WHAT THE TASK ASKS
A word-for-word reproduction of the listing is required.
* * * * *
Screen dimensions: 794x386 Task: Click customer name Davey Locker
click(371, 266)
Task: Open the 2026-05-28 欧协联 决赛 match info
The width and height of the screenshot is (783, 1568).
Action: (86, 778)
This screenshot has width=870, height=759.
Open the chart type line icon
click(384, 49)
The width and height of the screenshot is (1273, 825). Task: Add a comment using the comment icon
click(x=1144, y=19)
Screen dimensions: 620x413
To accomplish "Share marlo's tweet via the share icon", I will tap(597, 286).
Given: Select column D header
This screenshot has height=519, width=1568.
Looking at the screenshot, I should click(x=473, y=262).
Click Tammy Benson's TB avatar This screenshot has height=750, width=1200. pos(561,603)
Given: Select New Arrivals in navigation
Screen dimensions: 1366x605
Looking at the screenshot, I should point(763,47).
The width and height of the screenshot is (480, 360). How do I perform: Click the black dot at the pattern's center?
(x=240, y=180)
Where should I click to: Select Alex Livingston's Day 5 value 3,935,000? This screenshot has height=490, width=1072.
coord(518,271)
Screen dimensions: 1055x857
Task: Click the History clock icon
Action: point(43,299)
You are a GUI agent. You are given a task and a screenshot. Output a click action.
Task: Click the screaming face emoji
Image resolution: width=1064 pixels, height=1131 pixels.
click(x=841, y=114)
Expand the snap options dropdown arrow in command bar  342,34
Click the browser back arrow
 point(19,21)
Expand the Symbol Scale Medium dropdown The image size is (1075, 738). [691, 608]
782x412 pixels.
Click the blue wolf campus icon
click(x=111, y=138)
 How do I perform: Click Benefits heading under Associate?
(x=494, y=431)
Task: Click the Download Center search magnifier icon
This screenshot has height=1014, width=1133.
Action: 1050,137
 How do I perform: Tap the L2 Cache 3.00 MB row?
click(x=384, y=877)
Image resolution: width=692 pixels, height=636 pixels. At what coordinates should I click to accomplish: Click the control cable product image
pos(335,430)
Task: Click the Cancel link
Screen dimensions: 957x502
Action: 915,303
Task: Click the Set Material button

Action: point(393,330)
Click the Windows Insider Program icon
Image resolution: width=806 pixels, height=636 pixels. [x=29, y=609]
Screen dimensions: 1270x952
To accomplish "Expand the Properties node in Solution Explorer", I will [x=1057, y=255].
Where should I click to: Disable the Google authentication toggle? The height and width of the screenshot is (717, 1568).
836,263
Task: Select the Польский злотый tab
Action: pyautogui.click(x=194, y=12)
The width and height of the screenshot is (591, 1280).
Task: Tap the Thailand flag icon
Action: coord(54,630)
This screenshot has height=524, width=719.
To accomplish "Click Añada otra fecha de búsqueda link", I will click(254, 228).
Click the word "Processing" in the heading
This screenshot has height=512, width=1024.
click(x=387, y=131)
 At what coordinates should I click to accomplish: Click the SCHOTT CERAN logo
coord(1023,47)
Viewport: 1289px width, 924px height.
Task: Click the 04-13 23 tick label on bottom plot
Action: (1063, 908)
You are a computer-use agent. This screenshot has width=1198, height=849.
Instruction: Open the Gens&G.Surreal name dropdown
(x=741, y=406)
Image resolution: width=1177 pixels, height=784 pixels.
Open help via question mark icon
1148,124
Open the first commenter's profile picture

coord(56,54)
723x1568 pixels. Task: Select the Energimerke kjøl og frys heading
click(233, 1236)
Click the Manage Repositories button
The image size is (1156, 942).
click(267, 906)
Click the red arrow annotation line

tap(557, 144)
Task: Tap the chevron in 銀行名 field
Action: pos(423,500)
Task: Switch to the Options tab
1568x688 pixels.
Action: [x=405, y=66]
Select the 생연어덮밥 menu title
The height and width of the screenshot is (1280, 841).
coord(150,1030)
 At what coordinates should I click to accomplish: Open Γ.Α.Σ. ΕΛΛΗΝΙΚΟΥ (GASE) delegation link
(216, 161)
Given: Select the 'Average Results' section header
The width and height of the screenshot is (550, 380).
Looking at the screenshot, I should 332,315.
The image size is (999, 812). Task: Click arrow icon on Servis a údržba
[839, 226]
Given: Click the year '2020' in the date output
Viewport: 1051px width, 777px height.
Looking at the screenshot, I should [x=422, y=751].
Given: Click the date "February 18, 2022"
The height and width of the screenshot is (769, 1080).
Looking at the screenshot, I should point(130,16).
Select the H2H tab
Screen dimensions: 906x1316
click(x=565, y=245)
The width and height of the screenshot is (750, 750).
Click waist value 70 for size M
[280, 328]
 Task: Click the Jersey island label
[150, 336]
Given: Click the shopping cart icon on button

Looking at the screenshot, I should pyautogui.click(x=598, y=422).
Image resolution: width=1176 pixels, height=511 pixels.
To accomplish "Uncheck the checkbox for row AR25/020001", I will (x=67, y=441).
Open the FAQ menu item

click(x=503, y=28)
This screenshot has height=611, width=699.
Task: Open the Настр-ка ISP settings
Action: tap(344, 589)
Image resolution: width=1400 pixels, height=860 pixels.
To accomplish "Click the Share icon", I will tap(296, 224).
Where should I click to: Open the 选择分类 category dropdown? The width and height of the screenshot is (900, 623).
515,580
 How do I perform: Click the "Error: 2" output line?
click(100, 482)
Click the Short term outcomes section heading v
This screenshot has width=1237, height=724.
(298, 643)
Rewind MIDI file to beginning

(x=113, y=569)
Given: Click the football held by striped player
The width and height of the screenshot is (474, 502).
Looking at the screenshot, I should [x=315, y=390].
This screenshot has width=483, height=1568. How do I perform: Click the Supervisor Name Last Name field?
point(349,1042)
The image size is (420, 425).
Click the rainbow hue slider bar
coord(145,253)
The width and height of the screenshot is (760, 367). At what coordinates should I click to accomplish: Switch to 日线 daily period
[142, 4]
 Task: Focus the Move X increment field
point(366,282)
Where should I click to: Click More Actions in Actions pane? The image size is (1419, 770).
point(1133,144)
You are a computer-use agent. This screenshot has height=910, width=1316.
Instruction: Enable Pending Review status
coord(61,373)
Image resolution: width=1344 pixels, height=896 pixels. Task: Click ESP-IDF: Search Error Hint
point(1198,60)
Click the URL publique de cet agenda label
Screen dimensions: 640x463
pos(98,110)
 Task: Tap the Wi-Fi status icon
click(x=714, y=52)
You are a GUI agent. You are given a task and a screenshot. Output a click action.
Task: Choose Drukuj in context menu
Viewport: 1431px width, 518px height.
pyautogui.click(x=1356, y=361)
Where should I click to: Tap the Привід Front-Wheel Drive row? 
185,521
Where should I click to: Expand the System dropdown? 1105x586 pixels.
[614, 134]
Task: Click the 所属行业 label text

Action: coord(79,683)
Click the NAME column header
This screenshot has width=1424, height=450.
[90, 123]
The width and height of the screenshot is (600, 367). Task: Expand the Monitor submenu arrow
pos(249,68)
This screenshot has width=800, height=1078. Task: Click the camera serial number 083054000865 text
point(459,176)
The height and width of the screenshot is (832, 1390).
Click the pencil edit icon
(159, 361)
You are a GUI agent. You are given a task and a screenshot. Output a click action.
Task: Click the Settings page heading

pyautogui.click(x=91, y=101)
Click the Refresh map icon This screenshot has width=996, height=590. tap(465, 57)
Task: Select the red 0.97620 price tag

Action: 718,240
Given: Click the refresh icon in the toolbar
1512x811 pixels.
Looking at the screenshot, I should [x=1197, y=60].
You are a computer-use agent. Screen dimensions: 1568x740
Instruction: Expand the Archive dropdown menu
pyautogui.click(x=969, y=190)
* * * * *
FINAL ANSWER
Screen dimensions: 794x386 Task: Click customer name Davey Locker
click(371, 266)
Task: Open the 2026-05-28 欧协联 决赛 match info
The width and height of the screenshot is (783, 1568).
Action: (86, 778)
This screenshot has width=870, height=759.
Open the chart type line icon
click(384, 49)
The width and height of the screenshot is (1273, 825). Task: Add a comment using the comment icon
click(x=1144, y=19)
Screen dimensions: 620x413
To accomplish "Share marlo's tweet via the share icon", I will tap(597, 286).
Given: Select column D header
This screenshot has height=519, width=1568.
Looking at the screenshot, I should click(x=473, y=262).
Click Tammy Benson's TB avatar This screenshot has height=750, width=1200. pos(561,603)
Given: Select New Arrivals in navigation
Screen dimensions: 1366x605
Looking at the screenshot, I should point(763,47).
The width and height of the screenshot is (480, 360). How do I perform: Click the black dot at the pattern's center?
(x=240, y=180)
Where should I click to: Select Alex Livingston's Day 5 value 3,935,000? This screenshot has height=490, width=1072.
coord(518,271)
Screen dimensions: 1055x857
Task: Click the History clock icon
Action: point(43,299)
You are a GUI agent. You are given a task and a screenshot. Output a click action.
Task: Click the screaming face emoji
Image resolution: width=1064 pixels, height=1131 pixels.
click(x=841, y=114)
Expand the snap options dropdown arrow in command bar  342,34
Click the browser back arrow
 point(19,21)
Expand the Symbol Scale Medium dropdown The image size is (1075, 738). [691, 608]
782x412 pixels.
Click the blue wolf campus icon
click(x=111, y=138)
 How do I perform: Click Benefits heading under Associate?
(x=494, y=431)
Task: Click the Download Center search magnifier icon
This screenshot has height=1014, width=1133.
Action: 1050,137
 How do I perform: Tap the L2 Cache 3.00 MB row?
click(x=384, y=877)
Image resolution: width=692 pixels, height=636 pixels. At what coordinates should I click to accomplish: Click the control cable product image
pos(335,430)
Task: Click the Cancel link
Screen dimensions: 957x502
Action: 915,303
Task: Click the Set Material button

Action: point(393,330)
Click the Windows Insider Program icon
Image resolution: width=806 pixels, height=636 pixels. [x=29, y=609]
Screen dimensions: 1270x952
To accomplish "Expand the Properties node in Solution Explorer", I will [x=1057, y=255].
Where should I click to: Disable the Google authentication toggle? The height and width of the screenshot is (717, 1568).
836,263
Task: Select the Польский злотый tab
Action: pyautogui.click(x=194, y=12)
The width and height of the screenshot is (591, 1280).
Task: Tap the Thailand flag icon
Action: coord(54,630)
This screenshot has height=524, width=719.
To accomplish "Click Añada otra fecha de búsqueda link", I will click(254, 228).
Click the word "Processing" in the heading
This screenshot has height=512, width=1024.
click(x=387, y=131)
 At what coordinates should I click to accomplish: Click the SCHOTT CERAN logo
coord(1023,47)
Viewport: 1289px width, 924px height.
Task: Click the 04-13 23 tick label on bottom plot
Action: (1063, 908)
You are a computer-use agent. This screenshot has width=1198, height=849.
Instruction: Open the Gens&G.Surreal name dropdown
(x=741, y=406)
Image resolution: width=1177 pixels, height=784 pixels.
Open help via question mark icon
1148,124
Open the first commenter's profile picture

coord(56,54)
723x1568 pixels. Task: Select the Energimerke kjøl og frys heading
click(233, 1236)
Click the Manage Repositories button
The image size is (1156, 942).
click(267, 906)
Click the red arrow annotation line

tap(557, 144)
Task: Tap the chevron in 銀行名 field
Action: pos(423,500)
Task: Switch to the Options tab
1568x688 pixels.
Action: [x=405, y=66]
Select the 생연어덮밥 menu title
The height and width of the screenshot is (1280, 841).
coord(150,1030)
 At what coordinates should I click to accomplish: Open Γ.Α.Σ. ΕΛΛΗΝΙΚΟΥ (GASE) delegation link
(216, 161)
Given: Select the 'Average Results' section header
The width and height of the screenshot is (550, 380).
Looking at the screenshot, I should 332,315.
The image size is (999, 812). Task: Click arrow icon on Servis a údržba
[839, 226]
Given: Click the year '2020' in the date output
Viewport: 1051px width, 777px height.
Looking at the screenshot, I should [x=422, y=751].
Given: Click the date "February 18, 2022"
The height and width of the screenshot is (769, 1080).
Looking at the screenshot, I should point(130,16).
Select the H2H tab
Screen dimensions: 906x1316
click(x=565, y=245)
The width and height of the screenshot is (750, 750).
Click waist value 70 for size M
[280, 328]
 Task: Click the Jersey island label
[150, 336]
Given: Click the shopping cart icon on button

Looking at the screenshot, I should pyautogui.click(x=598, y=422).
Image resolution: width=1176 pixels, height=511 pixels.
To accomplish "Uncheck the checkbox for row AR25/020001", I will (x=67, y=441).
Open the FAQ menu item

click(x=503, y=28)
This screenshot has height=611, width=699.
Task: Open the Настр-ка ISP settings
Action: tap(344, 589)
Image resolution: width=1400 pixels, height=860 pixels.
To accomplish "Click the Share icon", I will tap(296, 224).
Where should I click to: Open the 选择分类 category dropdown? The width and height of the screenshot is (900, 623).
515,580
 How do I perform: Click the "Error: 2" output line?
click(100, 482)
Click the Short term outcomes section heading v
This screenshot has width=1237, height=724.
(298, 643)
Rewind MIDI file to beginning

(x=113, y=569)
Given: Click the football held by striped player
The width and height of the screenshot is (474, 502).
Looking at the screenshot, I should [x=315, y=390].
This screenshot has width=483, height=1568. How do I perform: Click the Supervisor Name Last Name field?
point(349,1042)
The image size is (420, 425).
Click the rainbow hue slider bar
coord(145,253)
The width and height of the screenshot is (760, 367). At what coordinates should I click to accomplish: Switch to 日线 daily period
[142, 4]
 Task: Focus the Move X increment field
point(366,282)
Where should I click to: Click More Actions in Actions pane? The image size is (1419, 770).
point(1133,144)
You are a computer-use agent. This screenshot has height=910, width=1316.
Instruction: Enable Pending Review status
coord(61,373)
Image resolution: width=1344 pixels, height=896 pixels. Task: Click ESP-IDF: Search Error Hint
point(1198,60)
Click the URL publique de cet agenda label
Screen dimensions: 640x463
pos(98,110)
 Task: Tap the Wi-Fi status icon
click(x=714, y=52)
You are a GUI agent. You are given a task and a screenshot. Output a click action.
Task: Choose Drukuj in context menu
Viewport: 1431px width, 518px height.
pyautogui.click(x=1356, y=361)
Where should I click to: Tap the Привід Front-Wheel Drive row? 
185,521
Where should I click to: Expand the System dropdown? 1105x586 pixels.
[614, 134]
Task: Click the 所属行业 label text

Action: coord(79,683)
Click the NAME column header
This screenshot has width=1424, height=450.
[90, 123]
The width and height of the screenshot is (600, 367). Task: Expand the Monitor submenu arrow
pos(249,68)
This screenshot has width=800, height=1078. Task: Click the camera serial number 083054000865 text
point(459,176)
The height and width of the screenshot is (832, 1390).
Click the pencil edit icon
(159, 361)
You are a GUI agent. You are given a task and a screenshot. Output a click action.
Task: Click the Settings page heading

pyautogui.click(x=91, y=101)
Click the Refresh map icon This screenshot has width=996, height=590. tap(465, 57)
Task: Select the red 0.97620 price tag

Action: 718,240
Given: Click the refresh icon in the toolbar
1512x811 pixels.
Looking at the screenshot, I should [x=1197, y=60].
You are a computer-use agent. Screen dimensions: 1568x740
Instruction: Expand the Archive dropdown menu
pyautogui.click(x=969, y=190)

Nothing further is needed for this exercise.